Buraya kadar her şey normaldir. Bizi asıl ilgilendiren kısım ise bundan sonradır.

O da gün gelip bu kitabın (1990 yılında) Afa Yayınları tarafından Türkçe baskısı yapılmak istendiğinde yaşanır. I. Illich, Türkçe baskıya önsöz için kütüphaneye kapanıp İstanbul’un sularına dalar. Dokuz ciltlik Lane Poole’daki ‘ma’ birleşimlerinin zenginliği ve de lezizliği kısa sürede onu sarhoş eder adeta. Hanefilik mezhebindeki suyla ilgili yasaların inanılmaz yalınlığından çok etkilenir. Osmanlı (tatlı-sert) siyasetindeki bilgelik ve İstanbul’daki su tesisatının yeniden kurulmasında gösterilen üstün başarı onu derinden etkiler. Kâhinin suyu kullanış şekline göre –akması, taşması, yüzeydeki parıltısı, dalgaların şikeli, içildikten sonra fincanın içinde zar şeklinde dairesel izler ya da onların kuruduktan sonraki halleri- Arapçada yedi ayrı isim alan kehanet hakkında yazılanları okur. Suyun yabani bitkiler ya da ateş gibi mübah olduğunu, insanoğlu tarafından sahiplenemez derinliğini gördükçe, ‘avam’a dair yeni bir görüş açısı edinir böylece. Tursun Bey’in, Sultan Mehmet biyografisinde yeni su tesisatı ile yeni camiler arasında kurulan bağlantıyı okurken suyla dinsel ayin arasındaki ilişkinin öngörülemez duygusal boyutunu anlar.

Kısacası; İslam’ın suları ve Osmanlı kaynaklarının ihtişamı karşısında hayretler içinde kalıp bir çocuk gibi dilinin tutulduğundan bahseder Ivan Illich.

Netice olarak; kitabının Türkçeye çevrilmesinden onur duymakla birlikte bu durumdan rahatsız olur ve bir bakıma özür niteliğinde aşağıdaki satırları yazar;

‘Okurlarımın, bu konuşmamın dünyanın en eski şehri olan, Anadolu’daki Çatalhöyük yakınlarında değil de kovboyların şehri olan Teksas’ta yapıldığını hatırlamalarını dilerim. Bu konuşma, ataları oldukça yakın bir zamanda Teksas’a yerleşen ve beraberlerinde ne Ortadoğu çöllerinin anılarını ne de Kur’an ayetlerini getirmiş insanlara yöneliktir.

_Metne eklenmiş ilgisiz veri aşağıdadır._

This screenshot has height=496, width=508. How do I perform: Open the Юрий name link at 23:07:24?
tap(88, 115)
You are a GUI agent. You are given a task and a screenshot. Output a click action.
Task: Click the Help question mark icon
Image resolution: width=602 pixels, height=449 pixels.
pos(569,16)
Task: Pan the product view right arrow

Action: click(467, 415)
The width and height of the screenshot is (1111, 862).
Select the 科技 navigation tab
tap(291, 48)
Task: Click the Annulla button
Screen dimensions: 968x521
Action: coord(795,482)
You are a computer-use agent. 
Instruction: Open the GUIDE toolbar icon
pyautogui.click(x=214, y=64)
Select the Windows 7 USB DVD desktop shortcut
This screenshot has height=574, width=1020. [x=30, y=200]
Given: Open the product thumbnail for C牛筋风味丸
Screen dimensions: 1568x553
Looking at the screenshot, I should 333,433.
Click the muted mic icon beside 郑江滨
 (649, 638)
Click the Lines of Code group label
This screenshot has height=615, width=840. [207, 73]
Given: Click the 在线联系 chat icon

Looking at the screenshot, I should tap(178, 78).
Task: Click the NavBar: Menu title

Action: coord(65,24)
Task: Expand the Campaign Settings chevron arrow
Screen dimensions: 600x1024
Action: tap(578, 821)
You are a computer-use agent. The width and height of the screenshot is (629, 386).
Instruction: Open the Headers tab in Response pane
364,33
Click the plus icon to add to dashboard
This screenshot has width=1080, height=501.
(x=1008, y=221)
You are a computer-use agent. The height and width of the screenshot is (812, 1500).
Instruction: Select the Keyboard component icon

Çeviriniz aracılığıyla sizin dünyanızda okurlar edinebileceğim için kuşkusuz mutluyum. Belki bu bir vesile olur da okurlardan biri hepimiz adına Anadolu “madde”sinin hikâyesini kaleme alıp Teksas suları gibi yok olan ve H2O’ya indirgenen Osmanlı sularını anlatır. Zira tehlike orada da, burada da aynı...’ (1)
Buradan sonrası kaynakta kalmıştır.